I’m a Computer Science student and have to complete my final year project. I am looking for title suggestions as this actually seems to be the most complicated aspect of the whole project. Basically, my project is:
- Developing an algorithm that analyses Speech, specifically detecting if someone is saying either “Yes” or “No” and then determine if the person is either male or female.
@mmoment
I’m going to develop an algorithm that determines if a sample (a person’s voice) is either saying “Yes” or “No”. The algorithm will work by splitting the sample into blocks, and, then finding the zero-crossings of each block and then using HMM’s to determine if someone is saying either “Yes” or “No”. This can be done, I believe, by picking out Phones. For example, if the Phone “Y” is picked out, then we can infer that the word is Yes, however, if the Phone isn’t “Y” /or/ “N” then we can infer that the word is No. Does this make sense?

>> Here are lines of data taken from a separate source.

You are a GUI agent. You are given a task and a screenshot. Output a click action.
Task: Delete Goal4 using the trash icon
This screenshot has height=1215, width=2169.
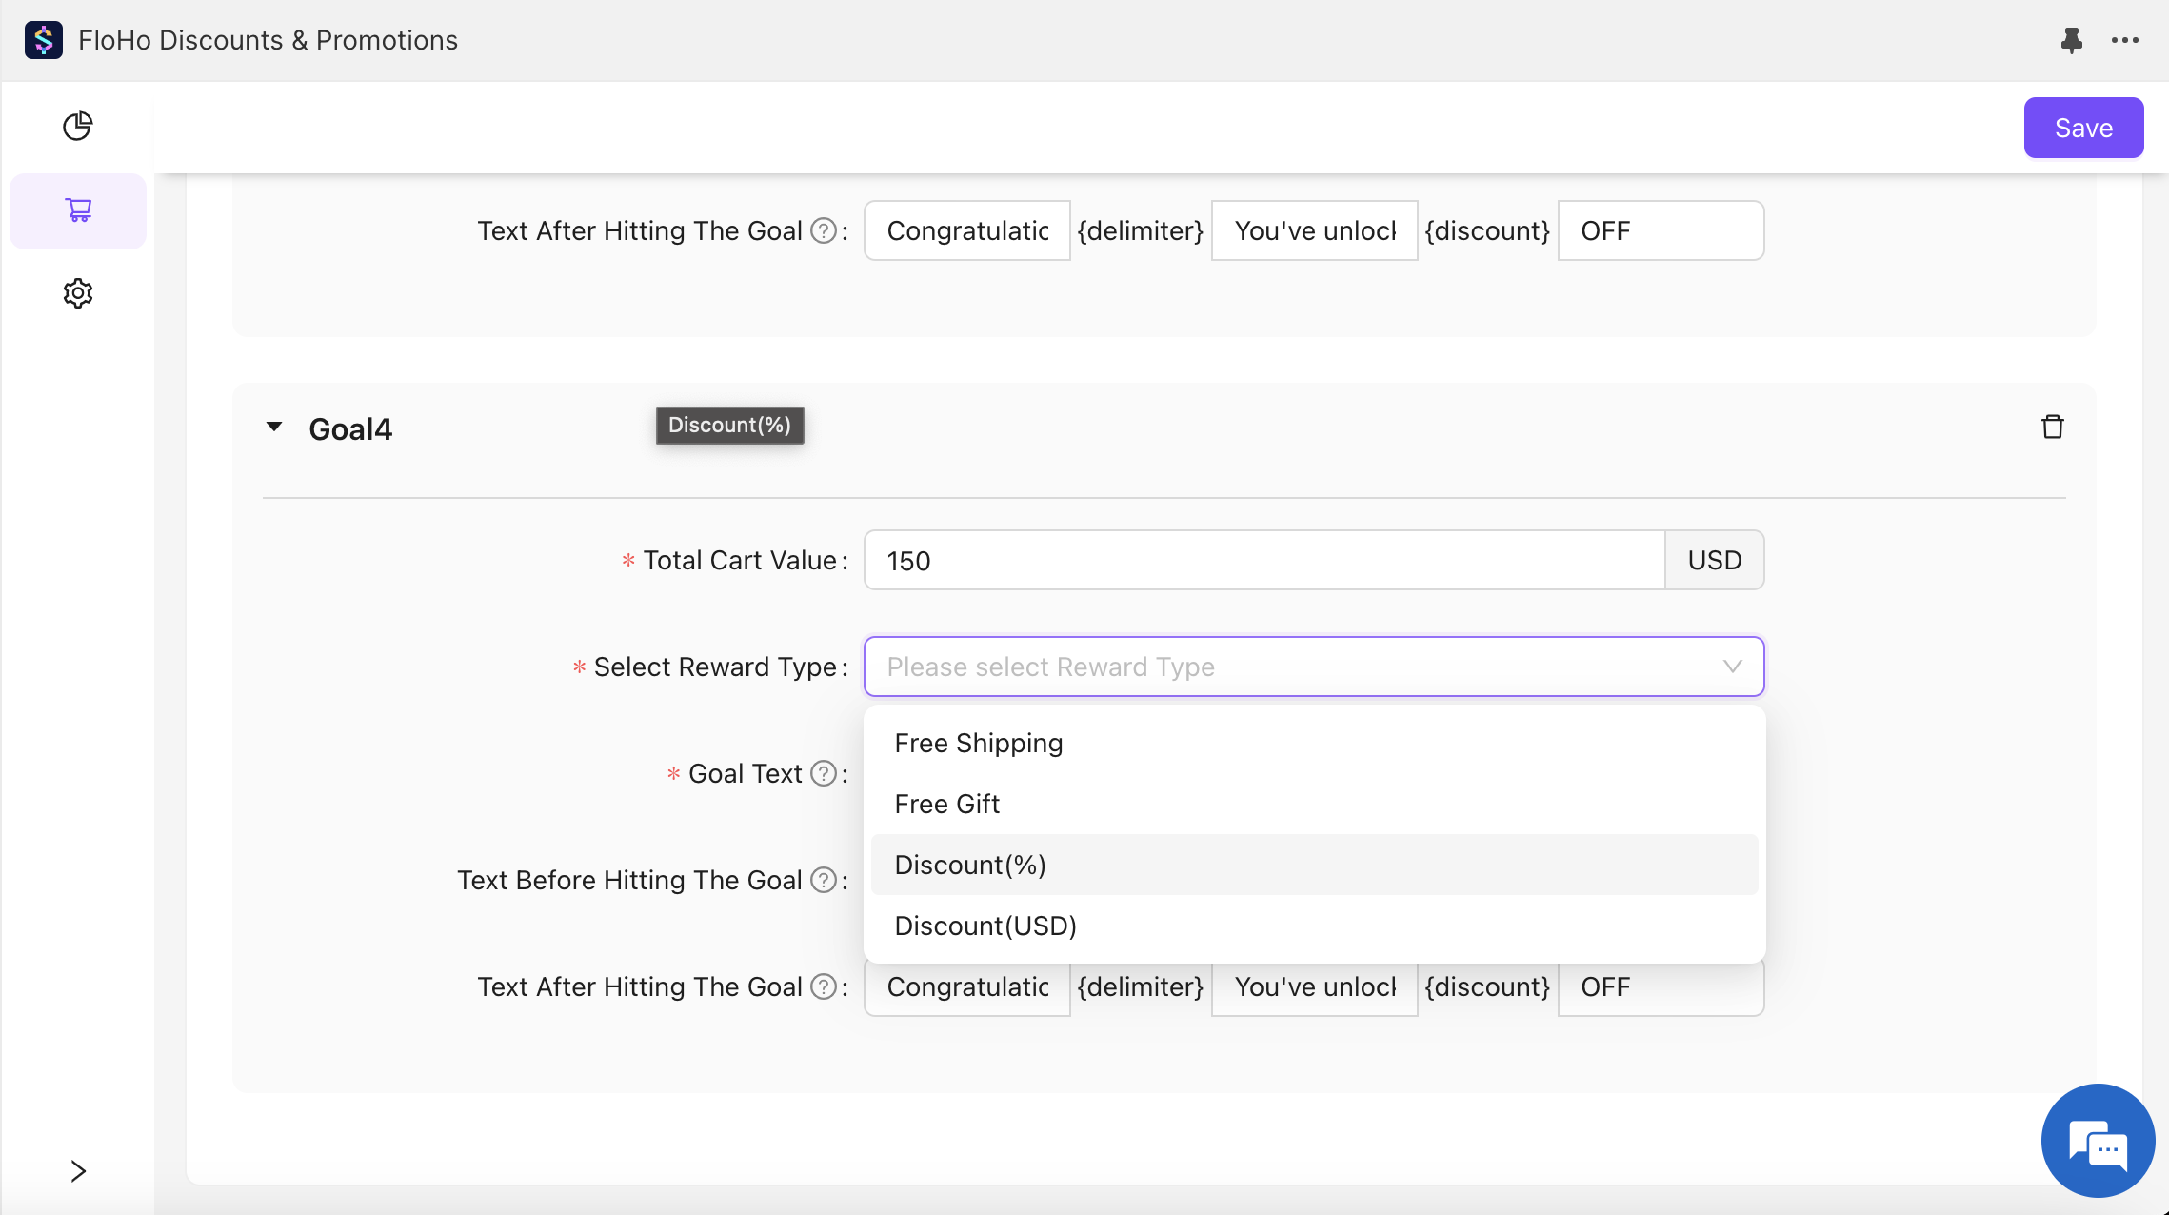coord(2052,428)
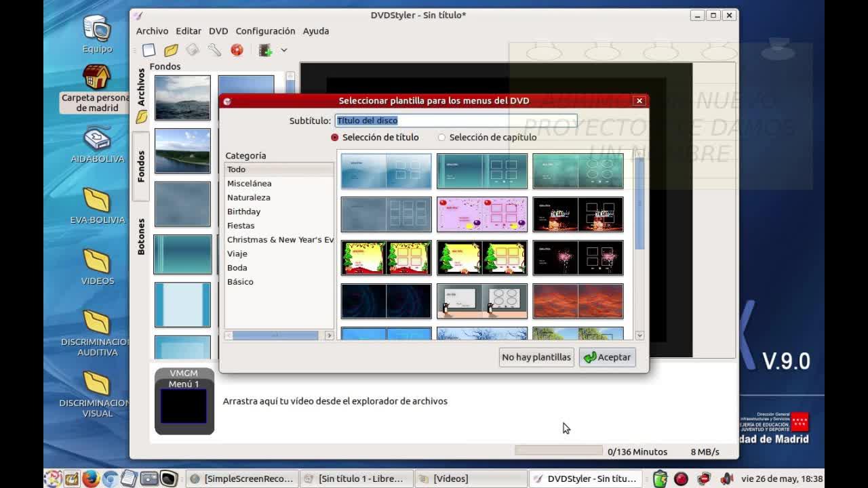The image size is (868, 488).
Task: Select the Selección de título radio button
Action: click(334, 138)
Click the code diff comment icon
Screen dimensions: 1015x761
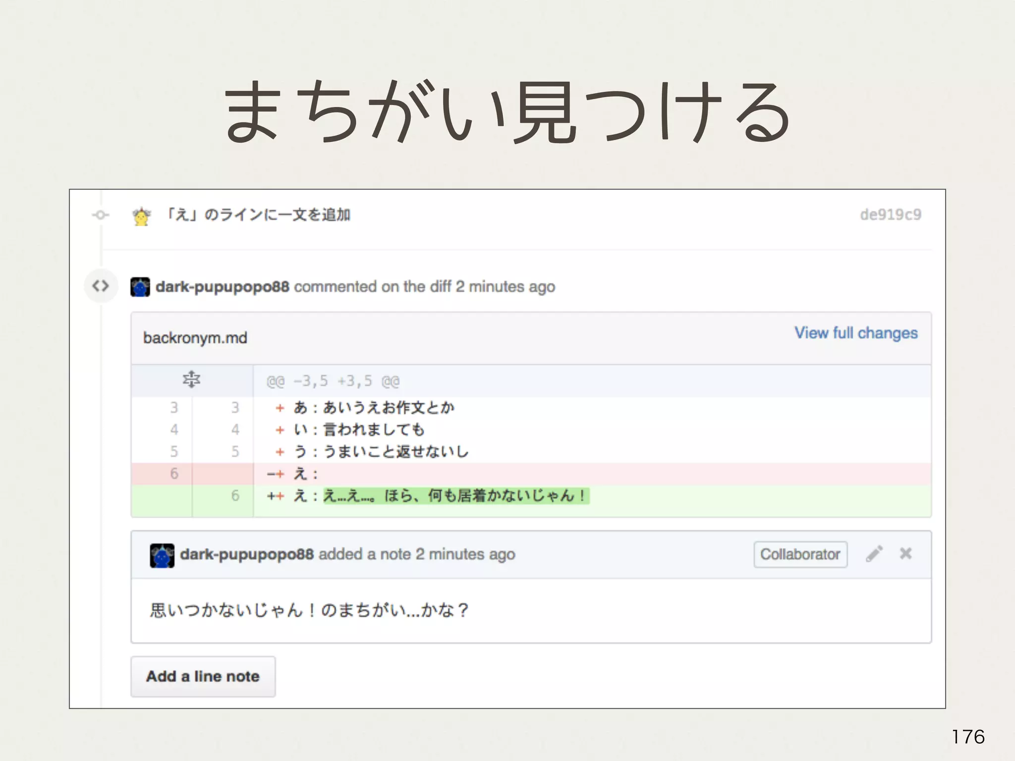pos(101,286)
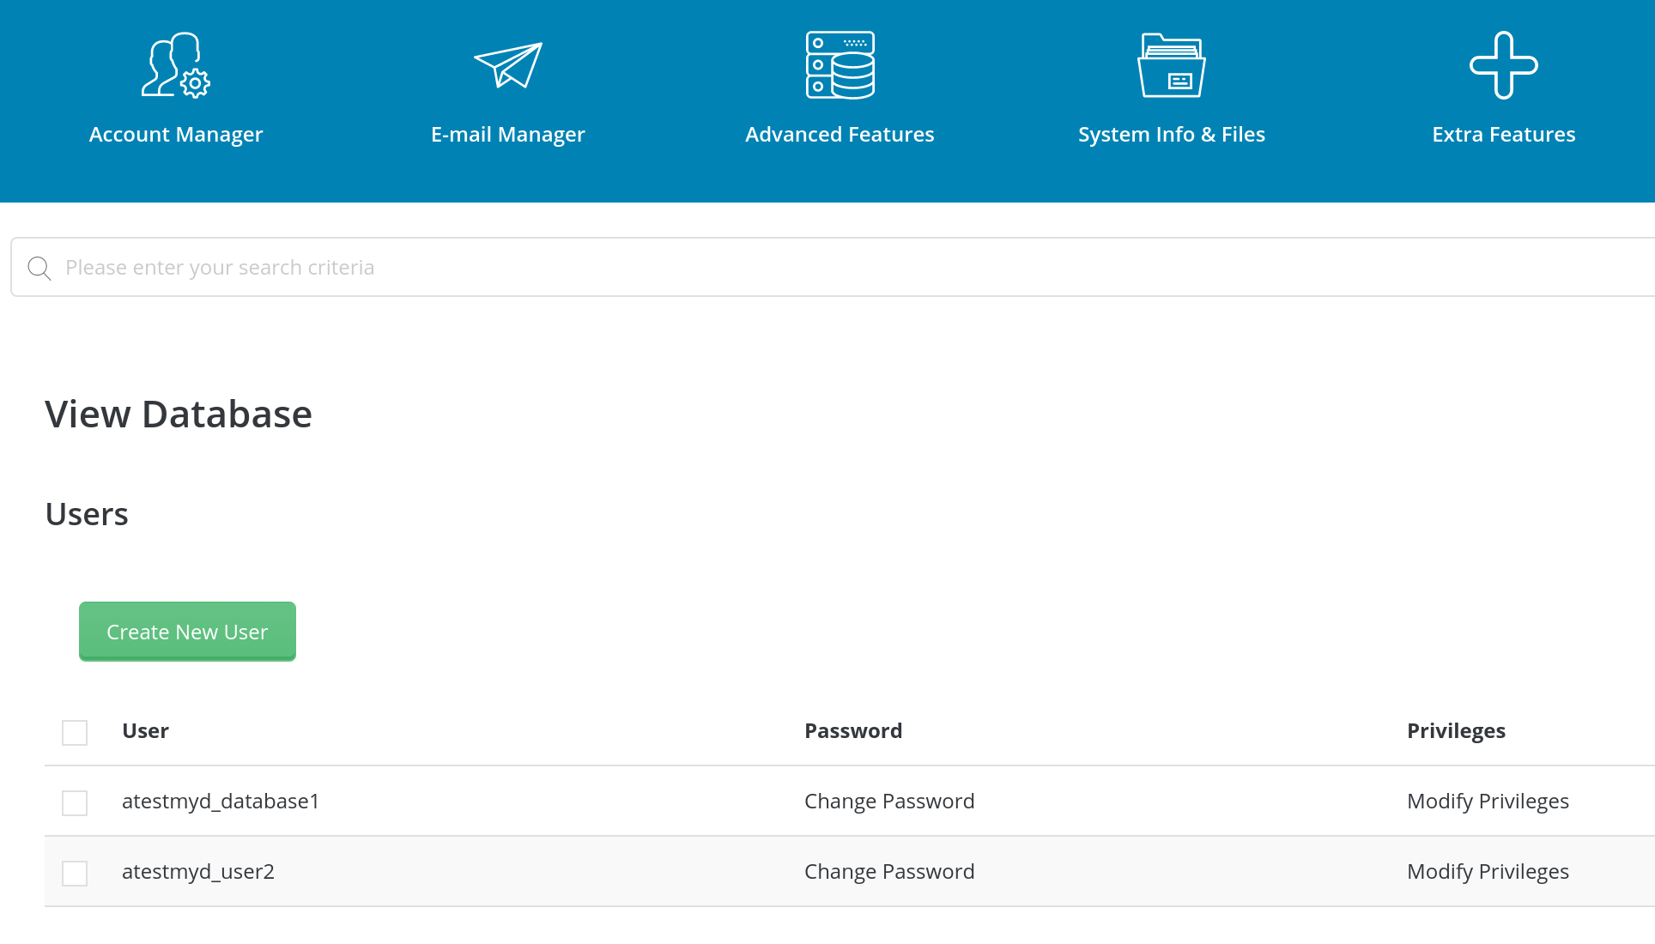Open the Account Manager menu label

(176, 135)
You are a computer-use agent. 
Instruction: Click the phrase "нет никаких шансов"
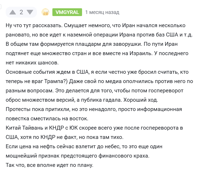(32, 63)
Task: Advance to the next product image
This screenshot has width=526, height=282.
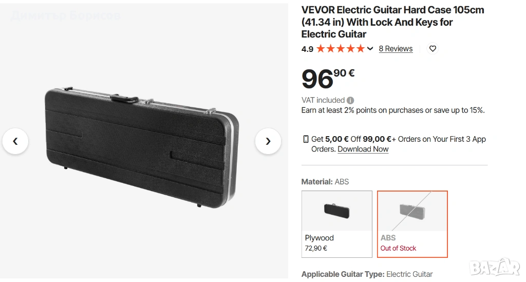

There are some issues relating to this problem, I know and before I submit my final proposal, I will “iron” them out and hopefully come to a final decision.
I hope someone can help me :)!
A friend of mine worked on a similar project and evaluated the use of hidden markov chains/models for speech recognition:
http://en.wikipedia.org/wiki/Hidden_Markov_model
Also, the use of Matlab is highly recommended ( It requires some special toolboxes though ).
@Phorce instead of going for the zero crossings, why not transfer the time continuous signal into another domain ( you would do that anyways, into the time discrete fourier domain ) and check for base frequencies and occurences of significant ripple harmonic frequencies? That should do the trick determining the difference between YES or NO.
This would dismiss any significant relevance of the amplitudes and distinction would be fairly easy.
The real task here is to determine different pronounciations, which would probably just be a stretch of the signal / bandwidth or a shift in the frequency domain.
The shift in the frequency domain will also help to distinguish femal from male speakers.. but you will probably have to use some form of neural network so your system can learn / adapt to different speakers, voices etc ..!